Figure 1. Comparison of sensitivity, specificity, and accuracy between INN and CNN.
The INN-LSTM scored well on the Matthew’s correlation coefficient, a statistical rate that scores a network based on how many type I and type II errors made in comparison to correct predictions (3), scoring 0.813 against a maximum score of 1 and minimum score of -1. The network performed exceptionally using the measure of area under the receiver operating characteristic (AUROC)(4), which scores a models ability to successfully discriminate between cases (antimicrobial) vs non-cases (non-antimicrobial) - the minimum AUROC is 0.5, indicating that the classifier performs no better than random selection, to 1.0 indicating that it is a perfect classifier; the INN-LSTM scored 0.96.
Figure 2. Comparison of MCC and AUROC between INN and CNN.
When assessing candidates for peptides to functionalize our bacterial cellulose, we realized that many of the peptide fragments we intended to recombinantly express and insert had not been experimentally validated as antimicrobial. After narrowing down several options that met our other criteria (food safe, thermostable), we ran the FASTA sequence of the nisin fragment we wished to insert through both the Veltri et al. CNN-LSTM, as well as our INN-LSTM.

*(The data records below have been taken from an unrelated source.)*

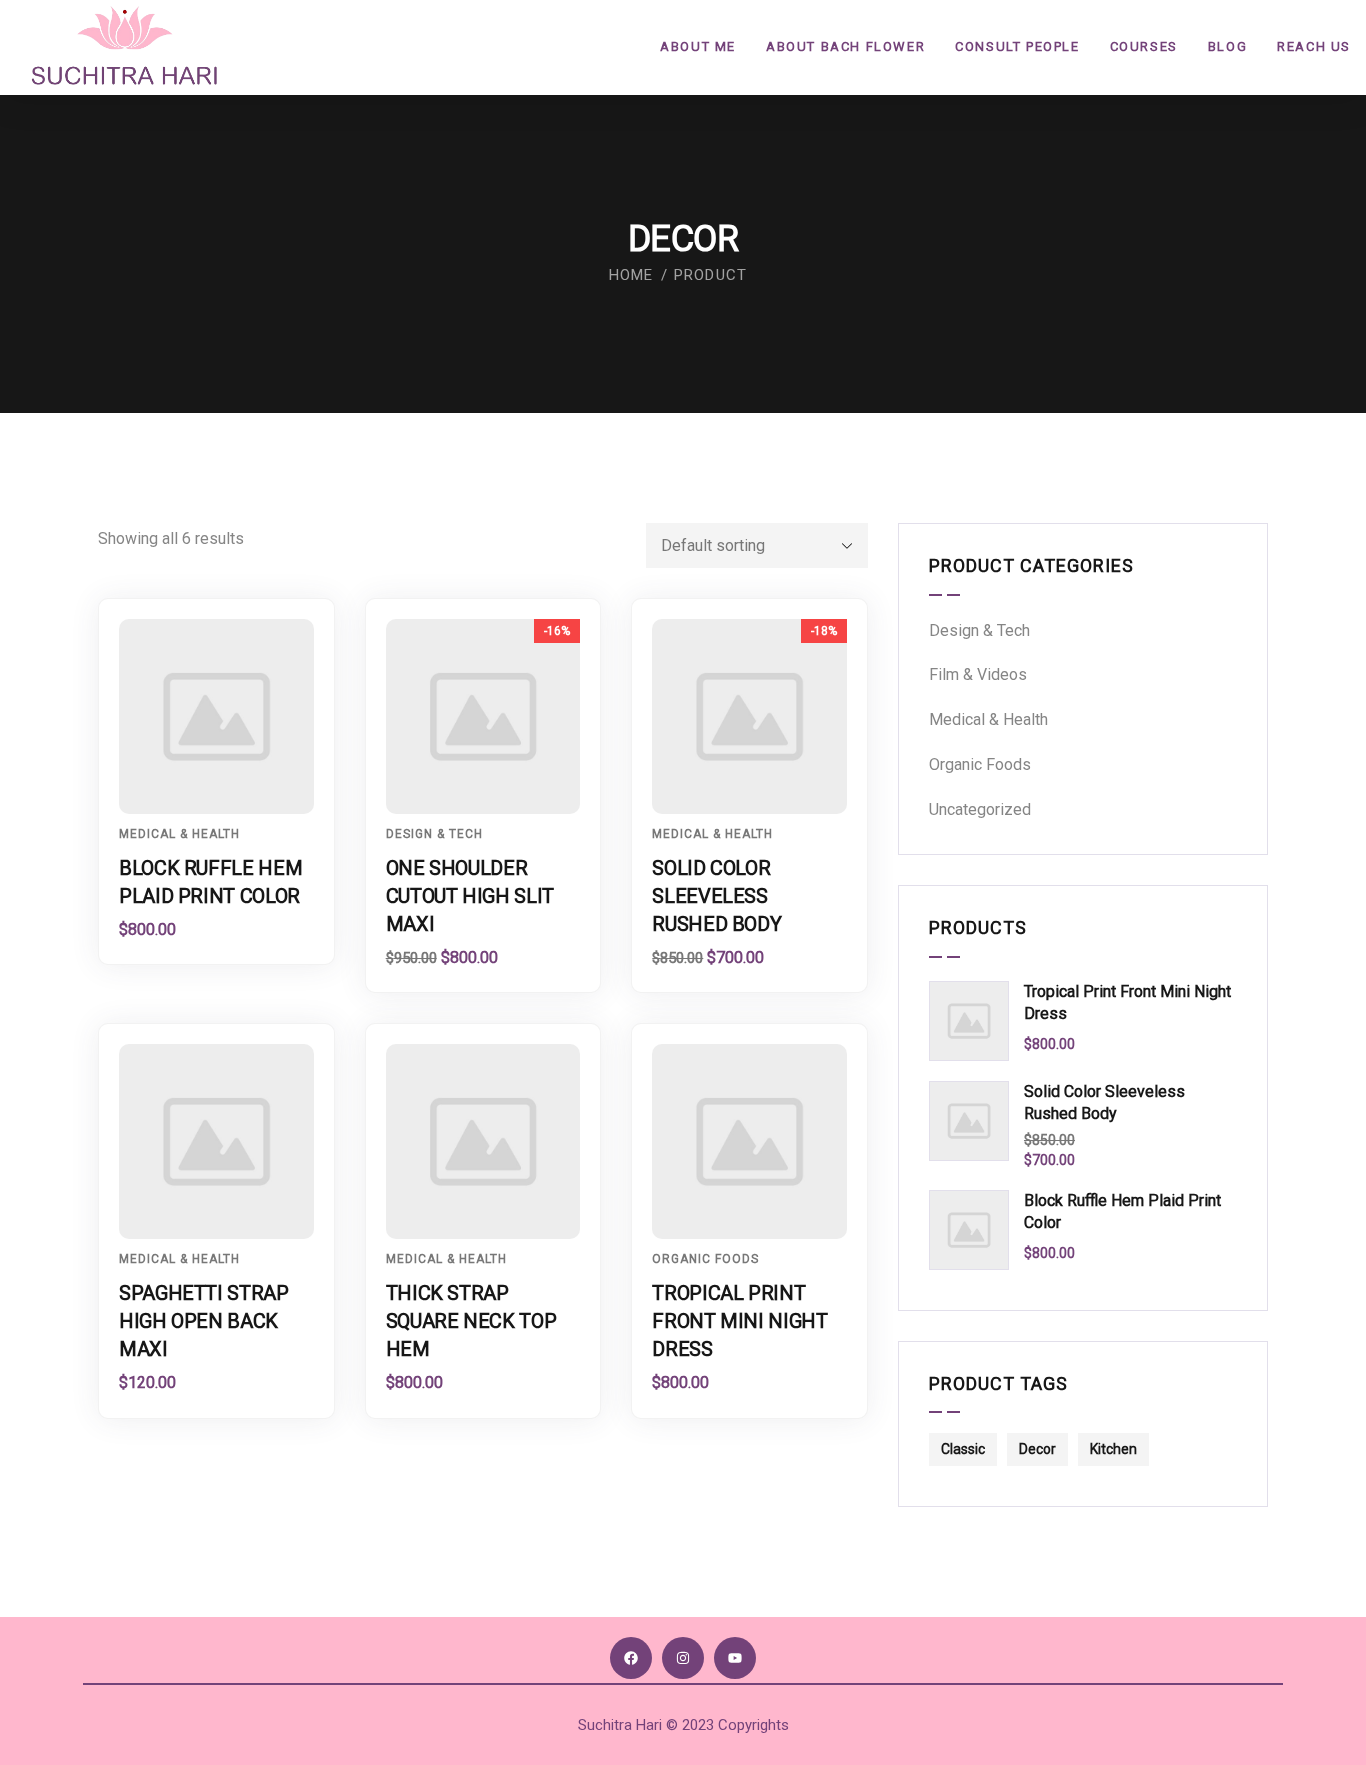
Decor (1037, 1449)
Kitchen (1113, 1449)
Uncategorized (980, 809)
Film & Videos (978, 674)
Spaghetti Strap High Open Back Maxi (204, 1321)
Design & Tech (434, 834)
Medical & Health (179, 834)
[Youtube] (735, 1658)
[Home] (124, 47)
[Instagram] (683, 1658)
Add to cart (226, 778)
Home (631, 275)
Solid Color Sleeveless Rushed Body (716, 896)
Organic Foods (705, 1259)
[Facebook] (631, 1658)
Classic (963, 1449)
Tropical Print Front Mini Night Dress (739, 1321)
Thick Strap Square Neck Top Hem (471, 1321)
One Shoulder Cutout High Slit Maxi (470, 896)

Figure 2. Prediction of the antimicrobial properties of our intended nisin fragment, given its FASTA sequence. A prediction of 0.5 or greater indicates it predicts antimicrobial properties.
Both returned the prediction that it was indeed antimicrobial. Once the fragment was successfully cloned and inserted, Kirby-Bauer tests were able to experimentally validate that the inserted fragment was antimicrobial, in alignment with the neural network predictions.
All of the code used in this tool is hosted on GitLabs, and is accessible here!
In the future, it would be valuable to compare performance metrics between the CNN-LSTM and INN-LSTM, to validate the increased computational performance of involution. Veltri et al. did not publish metrics of performance such as computation time or memory usage so we were not able to make these comparisons. In the future, given time to collect the data under otherwise identical conditions for both models we would be able to investigate this. As the INN can be used to make a prediction about any FASTA sequence, it can inform future iterations of Cellucoat by providing insight into other potential inserts, which can then be combined with Golden Gate assembly to modularize Cellucoat to be functionalized with peptides specific to the pathogens it wishes to combat.